▶ TASK DESCRIPTION:
Arrange the records below as a Markdown table with the columns "No." and "Entry". Include only the lines starting at the one containing "Task: Open the seotesting.com/blog/ link" and ending at the last line of the records, both ends included, and skip any blank lines.

>> begin

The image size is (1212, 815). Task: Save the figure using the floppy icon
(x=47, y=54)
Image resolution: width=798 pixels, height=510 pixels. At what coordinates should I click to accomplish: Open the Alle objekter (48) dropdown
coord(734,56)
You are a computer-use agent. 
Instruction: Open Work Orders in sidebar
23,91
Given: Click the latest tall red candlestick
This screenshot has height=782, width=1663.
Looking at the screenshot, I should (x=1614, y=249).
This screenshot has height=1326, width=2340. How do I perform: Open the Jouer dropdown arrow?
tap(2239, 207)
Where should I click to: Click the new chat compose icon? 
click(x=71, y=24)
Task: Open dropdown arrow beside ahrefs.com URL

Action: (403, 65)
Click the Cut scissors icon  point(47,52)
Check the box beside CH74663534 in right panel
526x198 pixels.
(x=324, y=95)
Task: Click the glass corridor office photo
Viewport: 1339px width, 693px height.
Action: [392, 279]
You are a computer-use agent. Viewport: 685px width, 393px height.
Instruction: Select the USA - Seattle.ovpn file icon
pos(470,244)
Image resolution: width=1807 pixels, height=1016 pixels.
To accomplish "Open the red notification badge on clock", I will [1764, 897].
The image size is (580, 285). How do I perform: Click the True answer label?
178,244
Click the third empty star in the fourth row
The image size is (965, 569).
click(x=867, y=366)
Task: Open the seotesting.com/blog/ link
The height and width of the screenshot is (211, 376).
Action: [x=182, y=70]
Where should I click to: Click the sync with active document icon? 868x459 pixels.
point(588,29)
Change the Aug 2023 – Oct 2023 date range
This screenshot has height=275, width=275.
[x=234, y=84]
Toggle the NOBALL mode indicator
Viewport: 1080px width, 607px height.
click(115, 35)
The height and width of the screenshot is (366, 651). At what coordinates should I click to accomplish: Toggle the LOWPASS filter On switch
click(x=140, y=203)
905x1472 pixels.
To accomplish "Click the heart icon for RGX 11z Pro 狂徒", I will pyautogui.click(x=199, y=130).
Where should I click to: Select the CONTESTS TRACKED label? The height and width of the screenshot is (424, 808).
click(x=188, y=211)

>> end

▶ REPLY:
| No. | Entry |
|---|---|
| 1 | Task: Open the seotesting.com/blog/ link |
| 2 | The height and width of the screenshot is (211, 376). |
| 3 | Action: [x=182, y=70] |
| 4 | Where should I click to: Click the sync with active document icon? 868x459 pixels. |
| 5 | point(588,29) |
| 6 | Change the Aug 2023 – Oct 2023 date range |
| 7 | This screenshot has height=275, width=275. |
| 8 | [x=234, y=84] |
| 9 | Toggle the NOBALL mode indicator |
| 10 | Viewport: 1080px width, 607px height. |
| 11 | click(115, 35) |
| 12 | The height and width of the screenshot is (366, 651). At what coordinates should I click to accomplish: Toggle the LOWPASS filter On switch |
| 13 | click(x=140, y=203) |
| 14 | 905x1472 pixels. |
| 15 | To accomplish "Click the heart icon for RGX 11z Pro 狂徒", I will pyautogui.click(x=199, y=130). |
| 16 | Where should I click to: Select the CONTESTS TRACKED label? The height and width of the screenshot is (424, 808). |
| 17 | click(x=188, y=211) |